**Exercises to complete:**
**1)** In the biographical passage about Jay Balwant Singh Jr., which high school did he graduate from in 2005?
**2)** Proceed with the biographical passage about Jay Balwant Singh Jr., writing on from the point where it stops.

**Supplied passage:**

* * * * * * *

Jay Balwant Singh Jr. was born in San Bruno, Calif. to parents Nita and Jay Singh. Not only a first child, Jay was the much adored first grandson to carry on the Singh lineage on his father’s side. He also had a younger brother, Jason.

Jay grew up in the tender loving care of his paternal grandparents. He attended elementary school at the Church of the Highlands Christian School, where he completed his seventh grade. He transferred to Parkside Intermediate School in 2000 and then joined Junipero Serra Catholic High School, where he also played basketball and football. After graduating there in 2005, he started at Loyola Marymont University in Los Angeles in August 2005. He finished his sophomore year there and transferred to Cal State Northridge in July 2007.

Jay’s career in competitive soccer commenced very early in life when he was barely eight years old. He played his first games for Yellow Jacket Team within AYSO, American Youth Soccer Organization. Tom Needam, his very first soccer coach, once remarked that this young boy had a great potential to play professional soccer if he continued with his style of playing that included meticulous dribbling techniques.

* * * * * * *

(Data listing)
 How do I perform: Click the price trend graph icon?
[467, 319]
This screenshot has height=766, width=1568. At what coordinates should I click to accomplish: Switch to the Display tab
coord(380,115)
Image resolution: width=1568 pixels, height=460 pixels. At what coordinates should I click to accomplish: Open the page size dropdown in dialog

* * * * * * *

**Responses to the tasks:**
**1)** Junipero Serra Catholic High School

**2)**
In 1998, at a very tender age of 11, he had the privilege of playing in Belgium. Jay was selected as a result of scoring the most goals in his age group that year out of all the players who played within the AYSO games.

Jay had exceptional potential, which led him to bigger and better goals that resulted in a track record of many awards and achievements. He was selected for the Olympic Development Program (ODP) as early as 13. From 2001-003, he played in the Northern California State, as well as the Regional Team. He played in the regional tournaments that included games in Arco Arena, Costa Rica and Las Vegas. The only jobs he undertook were during summer vacations as a coach for Youth Soccer camps in the San Francisco Bay area.

In 2003, Jay also played for San Jose Pumas Club Team in State Cup and the Super Y-League with Fremont Fury. The same year, he was selected in the U17 National Team that played in the Dallas Cup and the All-American Team Tournament held in Holland and Germany. He also played in the U16 Men’s U.S. National Team, which played in Mexico and later in England in the U17, where he made the famous, and his favourite, goal against Brazil.

Jay was one of those elite soccer players who earned the full scholarship to U.S. Soccer’s Residency Program at IMG Sports Academy in Bradenton, Fla. This is the same institution that has nurtured professional players such as Landon Donovan, DaMarcus Beasley, Bobby Convey, Santino Quaranta and Eddie Johnson.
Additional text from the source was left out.